### Source document
Global Conflict and a Weak U.S. Dollar Likely to Send Gold Higher

Geopolitical risk

Last month, the U.S. bombing in Syria and the tension with North Korea led investors to think about a safe haven for their money. Now, tension with North Korea continues to escalate along with the U.S.’s potentially inappropriate relationship with Russia that’s causing investors to think about a safe haven for their money.

The point is that geopolitical risk is alive and well.

Weakening U.S. dollar

The U.S. dollar has been under pressure as geopolitical tensions remain and have been escalating. Further, the U.S. economy is reporting disappointing economic data, as consumer spending is coming in below expectations, as is inflation. Both indicate that the U.S. economy is not as strong as the market has been pricing in. Inflation came in at 1.9% in April and 2% in March, indicating that the U.S. Federal Reserve may reconsider its plan to raise interest rates, consequently sending the U.S. dollar lower.

All of these are positive for the price of gold for two main reasons. Firstly, as the U.S. dollar weakens, this means that gold and other commodities that are traded in U.S. dollars become less expensive for investors in other countries. Secondly, as the U.S. dollar loses its value, gold becomes a more attractive place for investors to store value.

### Records
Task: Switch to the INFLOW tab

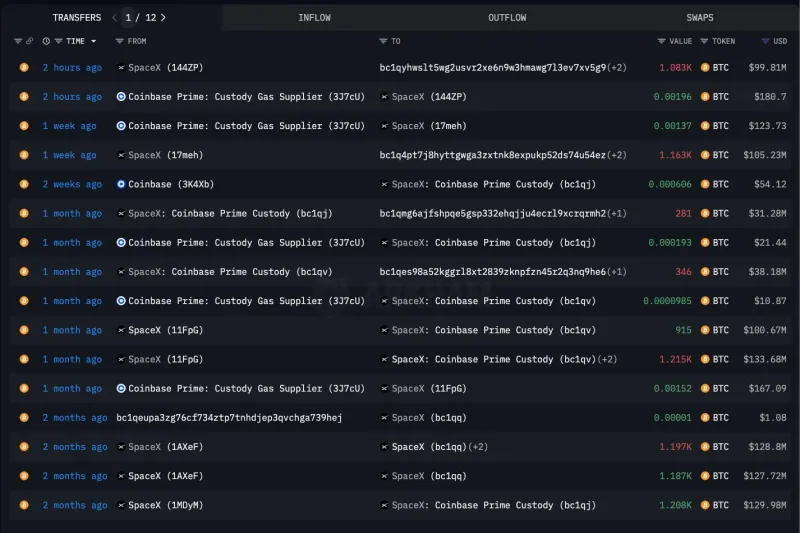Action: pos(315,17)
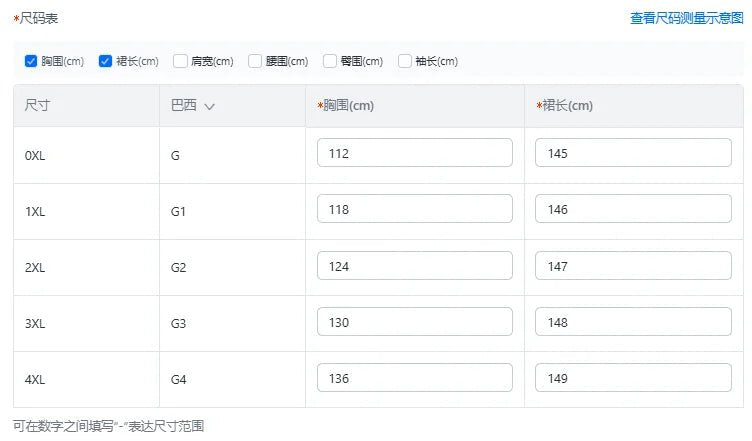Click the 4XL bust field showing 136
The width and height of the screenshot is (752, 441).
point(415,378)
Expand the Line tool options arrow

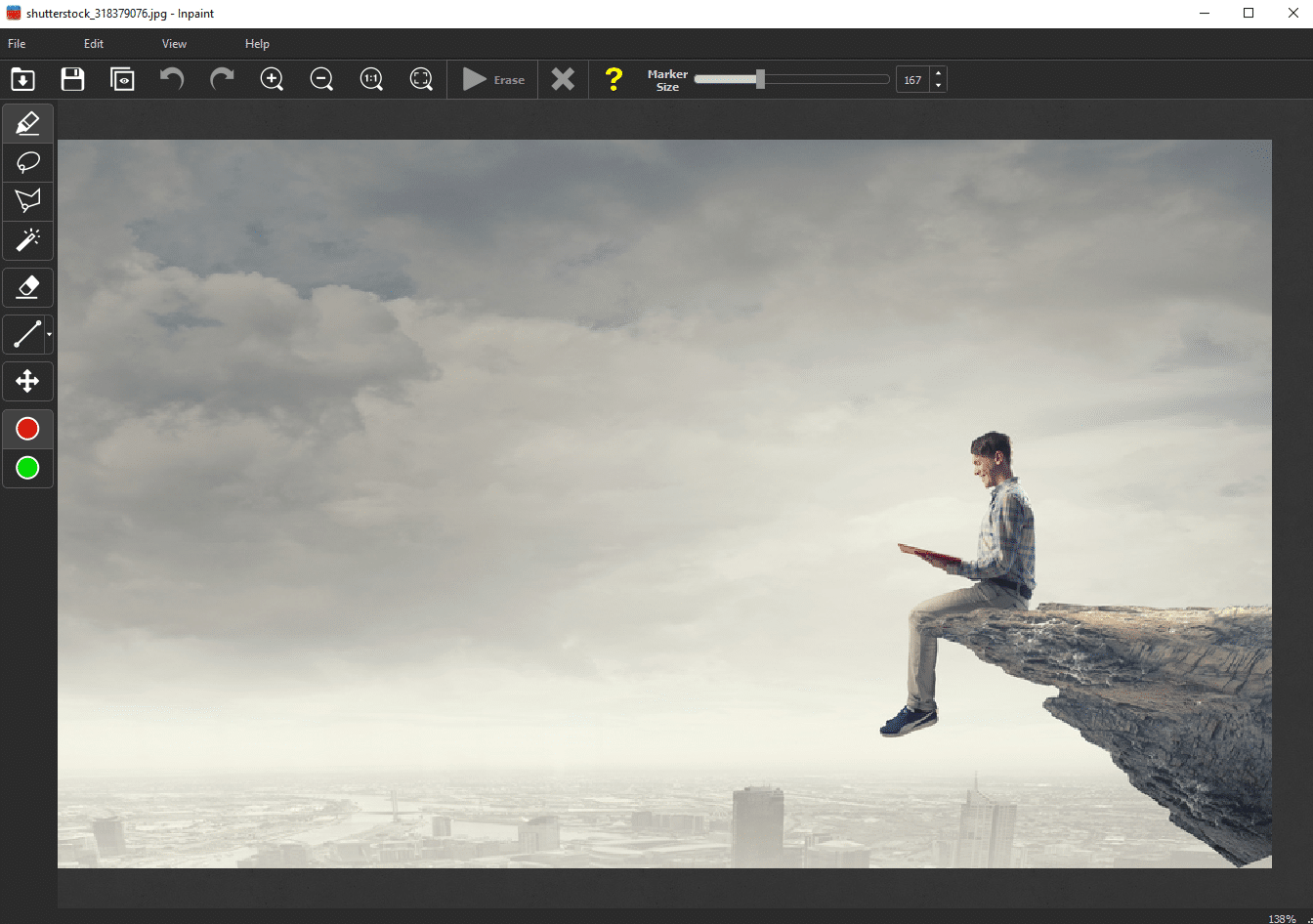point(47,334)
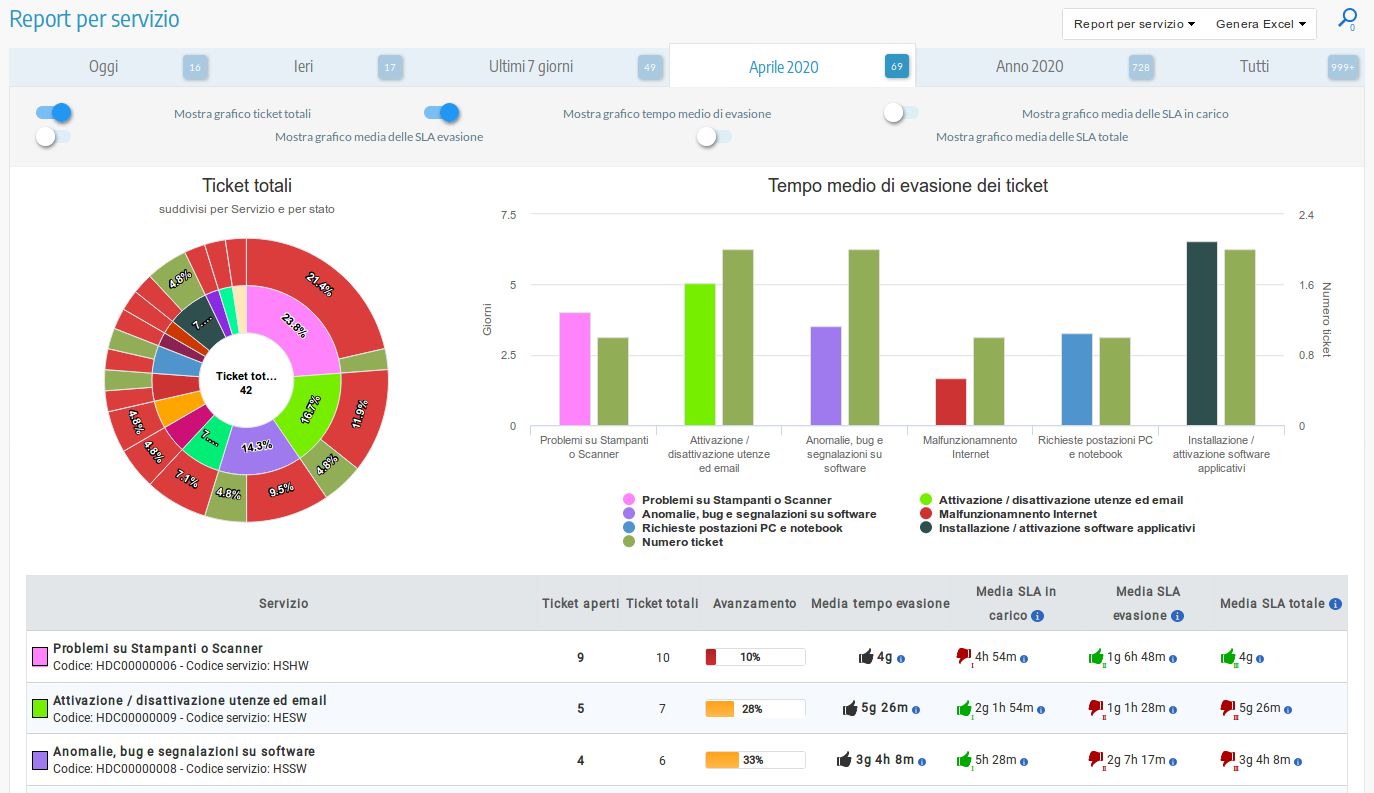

### Requirements
According to the article on gold, what was the inflation rate in April? The records come from a separate source and are unrelated to the article on gold.

### Result of this task
1.9%